Local government leaders have spoken out against plans by the European Commission to suspend the payment of EU funds to countries that fail to rein in their national budget deficits and keep a lid on public debt levels. They claim that it is unfair to punish regions for decisions taken at national level.
"Regions must not be punished for the failures of their national governments," said Mercedes Bresso, president of the Committee of the Regions, which represents local and regional governments in all the 27 member states of the EU.
Bresso was speaking directly to Johannes Hahn, the EU commissioner responsible for regional policy, at a round table event in Brussels on Tuesday (16 November).
"Freezing EU funds for countries that breach the Stability Pact is not a solution," said Bresso, who warned that such sanctions would have serious negative consequences for the regions affected, which could include some of Europe's poorest regions.
Bresso, who is a former president of the Piedmont Region in northern Italy, said that penalising regions for mistakes made by national governments would not be consistent with the principle of subsidiarity. This principle is enshrined in the EU Treaties and entails respect for the autonomy of national and regional governments.
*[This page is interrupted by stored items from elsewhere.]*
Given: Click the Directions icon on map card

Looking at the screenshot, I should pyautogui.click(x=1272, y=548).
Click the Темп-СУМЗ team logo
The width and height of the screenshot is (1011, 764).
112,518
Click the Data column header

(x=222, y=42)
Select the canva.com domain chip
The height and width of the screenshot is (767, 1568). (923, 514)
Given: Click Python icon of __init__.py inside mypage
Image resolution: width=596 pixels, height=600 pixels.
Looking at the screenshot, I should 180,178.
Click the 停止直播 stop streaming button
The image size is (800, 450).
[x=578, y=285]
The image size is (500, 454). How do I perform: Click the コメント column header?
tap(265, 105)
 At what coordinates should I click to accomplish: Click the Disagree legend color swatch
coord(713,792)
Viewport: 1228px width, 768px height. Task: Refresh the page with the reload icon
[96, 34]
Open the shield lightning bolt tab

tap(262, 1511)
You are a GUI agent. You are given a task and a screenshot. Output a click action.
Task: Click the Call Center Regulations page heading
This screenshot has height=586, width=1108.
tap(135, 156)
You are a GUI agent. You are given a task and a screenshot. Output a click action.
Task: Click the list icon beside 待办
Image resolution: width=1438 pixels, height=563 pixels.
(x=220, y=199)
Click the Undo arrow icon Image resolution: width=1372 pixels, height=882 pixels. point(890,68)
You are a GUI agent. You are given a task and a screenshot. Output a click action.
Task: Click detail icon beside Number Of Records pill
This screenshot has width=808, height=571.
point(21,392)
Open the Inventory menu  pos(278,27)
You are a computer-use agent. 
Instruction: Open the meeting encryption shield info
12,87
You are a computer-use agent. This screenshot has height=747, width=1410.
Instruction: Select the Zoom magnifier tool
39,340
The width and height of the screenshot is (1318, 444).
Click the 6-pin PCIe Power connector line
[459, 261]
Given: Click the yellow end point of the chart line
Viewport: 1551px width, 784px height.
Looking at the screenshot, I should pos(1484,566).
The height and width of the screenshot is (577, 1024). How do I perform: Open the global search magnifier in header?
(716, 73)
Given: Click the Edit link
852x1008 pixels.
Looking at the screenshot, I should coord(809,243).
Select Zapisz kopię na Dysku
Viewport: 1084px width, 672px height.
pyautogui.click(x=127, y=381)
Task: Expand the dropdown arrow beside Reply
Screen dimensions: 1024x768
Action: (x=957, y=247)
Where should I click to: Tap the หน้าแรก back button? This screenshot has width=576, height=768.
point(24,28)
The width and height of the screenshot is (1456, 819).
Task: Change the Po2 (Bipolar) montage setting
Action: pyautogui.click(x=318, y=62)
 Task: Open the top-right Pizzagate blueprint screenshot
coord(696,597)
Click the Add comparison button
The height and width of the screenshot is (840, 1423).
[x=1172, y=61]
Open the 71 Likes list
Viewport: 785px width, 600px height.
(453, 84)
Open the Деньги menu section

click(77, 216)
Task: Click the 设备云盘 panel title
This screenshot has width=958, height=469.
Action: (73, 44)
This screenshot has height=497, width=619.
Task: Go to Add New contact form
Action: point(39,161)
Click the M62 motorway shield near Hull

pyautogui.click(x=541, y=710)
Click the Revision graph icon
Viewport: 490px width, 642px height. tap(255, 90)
Macroeconomic conditionality 'is not acceptable'
Bresso's concerns were echoed across the regional agora.
The Council of European Municipalities and Regions (CEMR) "is very much against the proposed conditionality related to the stability and growth pact," according to Old?ich Vlasák, its executive president, who is also a Czech member of the European Parliament. He insisted that cohesion policy should not be used as "a corrective instrument to ensure the sound financial management of member states".
The same concern is shared by Jean-Yves Le Drian, president of the Conference of Peripheral Maritime Regions. "Macroeconomic conditionality is not acceptable for us," said Le Drian, who is also president of the Regional Council of Brittany (France). He underlined that regional governments "have no direct responsibility for respecting the Stability Pact".
During the current period, which started in 2007, the EU's regional policy spending is channelled through three funds – also called 'Structural Funds'. These are the European Fund for Regional Development (EFRD), the European Social Fund (ESF) and the Cohesion Fund.
The European Fund for Regional Development (EFRD) is the largest of the structural funds, with a total budget of around €29 billion per year. The European Social Fund (ESF) provides money for employment and training schemes, with an annual budget of some €11 billion. The Cohesion Fund provides extra support to the poorest countries, with an average budget of €10 billion per year in the current period.
Commission wants link with national budgets
Under the current rules for the Cohesion Fund, published in 2006, it is possible for the EU to suspend payments to any member state that lets its national budget deficit get out of control. This is one of a range of sanctions that can be imposed on countries within the euro zone that fail to follow the rules laid down in the Stability and Growth Pact.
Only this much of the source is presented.